In Our Time

This morning I chose to listen to a time machine.

As soon as the needle touched on and the record started spinning I was transported back to summer 2018. I'm at the Calgary Folk Fest, sitting on the little hill at stage 4, partly in the shade of the trees but also still bathed in sunlight. Drinking one of those shaken lemonades and eating kettle corn all while being serenaded by this musician I've never heard of before called AHI. And he is good. Like really good. There's something so compelling about his lyrics, they're personal yet universal. He sings about his own family and you feel like you are a part of it. He sings about his earlier life and you, somehow, were there too.

I bought In Our Time on vinyl about a month after the Folk Fest when I saw him in Vancouver. We took a short trip out after our wedding that August and my husband surprised me with tickets to see AHI open for Michael Franti (another favourite artist of mine) at the Commodore Ballroom.
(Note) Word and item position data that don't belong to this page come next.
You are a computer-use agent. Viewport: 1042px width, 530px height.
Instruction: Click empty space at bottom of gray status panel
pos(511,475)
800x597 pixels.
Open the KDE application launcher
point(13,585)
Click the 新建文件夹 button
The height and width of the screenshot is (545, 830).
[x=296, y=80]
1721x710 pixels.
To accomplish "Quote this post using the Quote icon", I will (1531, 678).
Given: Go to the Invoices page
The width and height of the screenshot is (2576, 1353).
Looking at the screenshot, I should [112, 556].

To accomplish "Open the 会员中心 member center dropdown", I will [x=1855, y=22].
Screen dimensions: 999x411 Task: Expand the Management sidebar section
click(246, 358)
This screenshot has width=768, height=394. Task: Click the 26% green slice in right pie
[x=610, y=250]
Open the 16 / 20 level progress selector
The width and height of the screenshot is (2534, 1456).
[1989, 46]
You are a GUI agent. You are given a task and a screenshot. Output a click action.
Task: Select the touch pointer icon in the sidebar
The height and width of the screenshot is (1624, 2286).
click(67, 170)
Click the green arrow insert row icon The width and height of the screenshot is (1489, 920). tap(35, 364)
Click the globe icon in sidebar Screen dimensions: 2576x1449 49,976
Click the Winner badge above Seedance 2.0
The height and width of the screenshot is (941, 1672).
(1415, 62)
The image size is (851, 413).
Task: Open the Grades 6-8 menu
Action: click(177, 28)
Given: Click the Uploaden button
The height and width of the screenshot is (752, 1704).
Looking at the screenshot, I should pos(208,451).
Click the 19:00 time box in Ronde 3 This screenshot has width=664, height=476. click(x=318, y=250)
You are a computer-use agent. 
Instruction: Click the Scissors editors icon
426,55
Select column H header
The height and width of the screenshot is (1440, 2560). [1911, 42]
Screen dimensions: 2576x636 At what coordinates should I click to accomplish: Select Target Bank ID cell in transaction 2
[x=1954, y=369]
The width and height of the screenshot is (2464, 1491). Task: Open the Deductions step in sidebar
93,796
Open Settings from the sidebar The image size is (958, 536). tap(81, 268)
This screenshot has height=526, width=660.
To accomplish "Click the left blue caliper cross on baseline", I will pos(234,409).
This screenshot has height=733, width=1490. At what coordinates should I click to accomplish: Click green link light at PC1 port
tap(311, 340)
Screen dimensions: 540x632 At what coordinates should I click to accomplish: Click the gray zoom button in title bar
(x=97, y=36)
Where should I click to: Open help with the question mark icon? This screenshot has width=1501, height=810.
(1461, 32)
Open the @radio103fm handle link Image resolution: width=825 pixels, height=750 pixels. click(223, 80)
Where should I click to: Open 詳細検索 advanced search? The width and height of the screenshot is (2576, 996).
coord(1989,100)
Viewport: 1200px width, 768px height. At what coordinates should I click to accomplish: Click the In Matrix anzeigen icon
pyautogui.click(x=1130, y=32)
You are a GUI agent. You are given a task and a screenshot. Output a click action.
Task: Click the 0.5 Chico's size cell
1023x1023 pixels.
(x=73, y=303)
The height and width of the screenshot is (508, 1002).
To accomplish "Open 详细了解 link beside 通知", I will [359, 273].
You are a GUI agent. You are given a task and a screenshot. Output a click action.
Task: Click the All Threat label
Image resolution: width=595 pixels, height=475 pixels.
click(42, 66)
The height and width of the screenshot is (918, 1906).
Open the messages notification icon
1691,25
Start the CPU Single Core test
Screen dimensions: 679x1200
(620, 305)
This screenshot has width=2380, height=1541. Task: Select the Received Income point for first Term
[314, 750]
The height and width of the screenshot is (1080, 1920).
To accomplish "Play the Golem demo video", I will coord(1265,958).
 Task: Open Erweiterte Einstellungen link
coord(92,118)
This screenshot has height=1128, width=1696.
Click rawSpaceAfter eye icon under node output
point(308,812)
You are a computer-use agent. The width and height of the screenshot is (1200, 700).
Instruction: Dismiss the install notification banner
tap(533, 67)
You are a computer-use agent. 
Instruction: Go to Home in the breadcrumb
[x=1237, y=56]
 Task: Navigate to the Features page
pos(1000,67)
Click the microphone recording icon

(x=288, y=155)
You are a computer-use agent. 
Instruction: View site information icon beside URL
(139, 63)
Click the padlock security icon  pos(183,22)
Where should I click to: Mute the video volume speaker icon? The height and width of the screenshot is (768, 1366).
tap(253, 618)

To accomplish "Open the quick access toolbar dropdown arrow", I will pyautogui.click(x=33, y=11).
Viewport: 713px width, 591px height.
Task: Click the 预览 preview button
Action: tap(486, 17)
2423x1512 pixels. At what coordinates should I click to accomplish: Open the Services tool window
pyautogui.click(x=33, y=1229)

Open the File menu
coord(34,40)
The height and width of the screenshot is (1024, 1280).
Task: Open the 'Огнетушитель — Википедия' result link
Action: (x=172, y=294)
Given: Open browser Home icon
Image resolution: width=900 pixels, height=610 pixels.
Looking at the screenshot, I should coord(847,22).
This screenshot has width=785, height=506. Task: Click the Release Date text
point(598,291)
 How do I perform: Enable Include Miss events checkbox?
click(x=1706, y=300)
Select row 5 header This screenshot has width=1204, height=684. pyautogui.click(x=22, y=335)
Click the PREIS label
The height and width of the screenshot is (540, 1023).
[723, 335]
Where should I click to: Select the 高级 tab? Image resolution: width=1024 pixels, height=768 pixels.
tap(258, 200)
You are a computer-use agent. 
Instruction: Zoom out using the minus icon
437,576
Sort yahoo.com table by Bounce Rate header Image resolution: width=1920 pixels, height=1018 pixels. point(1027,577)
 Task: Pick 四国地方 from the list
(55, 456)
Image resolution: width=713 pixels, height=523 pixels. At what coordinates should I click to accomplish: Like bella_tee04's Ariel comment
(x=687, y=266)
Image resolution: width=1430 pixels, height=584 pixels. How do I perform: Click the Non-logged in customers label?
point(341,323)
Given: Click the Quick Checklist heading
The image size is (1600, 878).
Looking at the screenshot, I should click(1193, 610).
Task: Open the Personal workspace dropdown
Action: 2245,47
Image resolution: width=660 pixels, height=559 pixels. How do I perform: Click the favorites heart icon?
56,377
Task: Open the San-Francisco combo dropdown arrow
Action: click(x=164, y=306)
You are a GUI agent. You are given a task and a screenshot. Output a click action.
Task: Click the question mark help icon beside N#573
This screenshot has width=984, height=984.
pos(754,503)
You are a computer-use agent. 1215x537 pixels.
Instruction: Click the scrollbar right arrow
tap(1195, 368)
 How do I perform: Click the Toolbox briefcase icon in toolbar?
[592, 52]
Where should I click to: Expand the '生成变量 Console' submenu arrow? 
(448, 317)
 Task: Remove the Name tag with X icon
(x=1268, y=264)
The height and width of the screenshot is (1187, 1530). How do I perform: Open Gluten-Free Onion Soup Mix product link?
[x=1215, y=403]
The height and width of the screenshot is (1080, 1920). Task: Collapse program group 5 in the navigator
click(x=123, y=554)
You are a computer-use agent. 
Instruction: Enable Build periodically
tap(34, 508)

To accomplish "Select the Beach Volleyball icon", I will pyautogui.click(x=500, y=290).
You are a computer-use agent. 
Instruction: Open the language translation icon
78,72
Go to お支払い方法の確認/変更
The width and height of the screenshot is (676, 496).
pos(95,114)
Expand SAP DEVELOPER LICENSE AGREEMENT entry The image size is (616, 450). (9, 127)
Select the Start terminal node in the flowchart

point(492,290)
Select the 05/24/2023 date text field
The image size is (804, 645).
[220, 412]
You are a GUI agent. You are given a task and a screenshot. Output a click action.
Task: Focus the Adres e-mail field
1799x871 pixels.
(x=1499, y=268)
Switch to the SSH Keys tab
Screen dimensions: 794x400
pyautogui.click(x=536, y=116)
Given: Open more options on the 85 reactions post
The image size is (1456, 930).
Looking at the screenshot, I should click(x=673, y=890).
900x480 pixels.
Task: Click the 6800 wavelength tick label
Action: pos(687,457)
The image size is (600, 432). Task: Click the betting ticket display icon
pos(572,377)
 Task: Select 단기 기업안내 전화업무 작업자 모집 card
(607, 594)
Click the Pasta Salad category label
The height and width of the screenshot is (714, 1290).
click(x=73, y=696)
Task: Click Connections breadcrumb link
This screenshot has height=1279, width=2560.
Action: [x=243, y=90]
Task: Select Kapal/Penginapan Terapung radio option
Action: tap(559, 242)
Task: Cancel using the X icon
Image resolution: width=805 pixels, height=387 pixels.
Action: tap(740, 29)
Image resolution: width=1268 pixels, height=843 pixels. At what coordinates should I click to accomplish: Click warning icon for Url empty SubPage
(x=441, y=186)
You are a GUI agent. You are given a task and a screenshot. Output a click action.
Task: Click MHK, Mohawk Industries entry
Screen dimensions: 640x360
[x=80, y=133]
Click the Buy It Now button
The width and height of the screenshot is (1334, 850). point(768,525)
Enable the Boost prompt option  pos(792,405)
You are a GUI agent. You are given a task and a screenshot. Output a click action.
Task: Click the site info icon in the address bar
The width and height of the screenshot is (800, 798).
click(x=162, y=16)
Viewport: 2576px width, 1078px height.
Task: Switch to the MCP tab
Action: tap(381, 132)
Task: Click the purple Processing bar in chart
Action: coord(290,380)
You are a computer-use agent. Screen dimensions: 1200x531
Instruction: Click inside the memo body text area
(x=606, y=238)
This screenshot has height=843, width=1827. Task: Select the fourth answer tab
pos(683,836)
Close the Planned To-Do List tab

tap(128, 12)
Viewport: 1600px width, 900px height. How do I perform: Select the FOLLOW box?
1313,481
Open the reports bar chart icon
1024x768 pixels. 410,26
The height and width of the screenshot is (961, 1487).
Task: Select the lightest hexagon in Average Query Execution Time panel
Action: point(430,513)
This turned out to be a bitter sweet choice. The Folk Fest is a huge part of my identity. I have been attending since I was a baby, taken to the Edmonton festival by my parents. I remember every summer of my childhood running around (first in Edmonton, then Calgary) the kids area, playing on the playgrounds, listening to music on a tarp with my family. As a young adult I used to camp out on Prince's Island to get a good spot for main stage. Now I volunteer every summer doing setup and take down jobs. It is, without a doubt, my favourite 4 days of the year. I love being transported back to it in my mind.
At the same time though, the logical part of my brain tells me that it is unlikely I'll be able to attend this summer. The City of Calgary has cancelled all events up to June 30 and I'm dreading the cancellation of July events that would see the Folk Fest removed from my summer plans. I've been desperately looking forward to bringing my daughter and watching her dance in the sun. I feel like I'm being robbed of these precious moments and I am so sad and so angry.

I've read a few interesting articles about self-care during the pandemic that recommend allowing a time to grieve. Grieve the plans you made that had to be cancelled, the moments that could have been that will forever hang in limbo, just out of reach. Grieve family vacations, dinners, weddings. Grieve concerts, sporting events, hobbies, work, the things that got you out of the house and fuelled your passions. So today I'm going to make space to grieve the plans that would have been.

The numbers keep going up. It seems like Spain and Italy might both be coming down now though - through the worst of it. The US is still expanding exponentially and we know that testing is not being done thoroughly. In Canada our numbers seem reasonable compared to others but we also know they don't tell the whole story. In an attempt to preserve tests and not overwhelm our labs only the sickest members of each home are tested, the rest are presumed positive and not recorded in official stats as a result. It makes sense - but I thrive on information and wish that we had a full picture to look at, even a column that included presumed cases would be helpful to ease that part of my brain.


We're now into the weeks where the potential effects of our social distancing, isolation, and quarantine may start appearing in the numbers for Alberta. I remain optimistic that the curve will show a flattening by April 11 as originally predicted. 

My students are starting in on the rise of Hitler and Ultranationalism this week. I am just itching to get to the internationalism part of the curriculum (which in itself is wild, I have a history degree that focused on the world wars, I love teaching this part we are in). I just want to explore all of this with them in a real way. Soon though.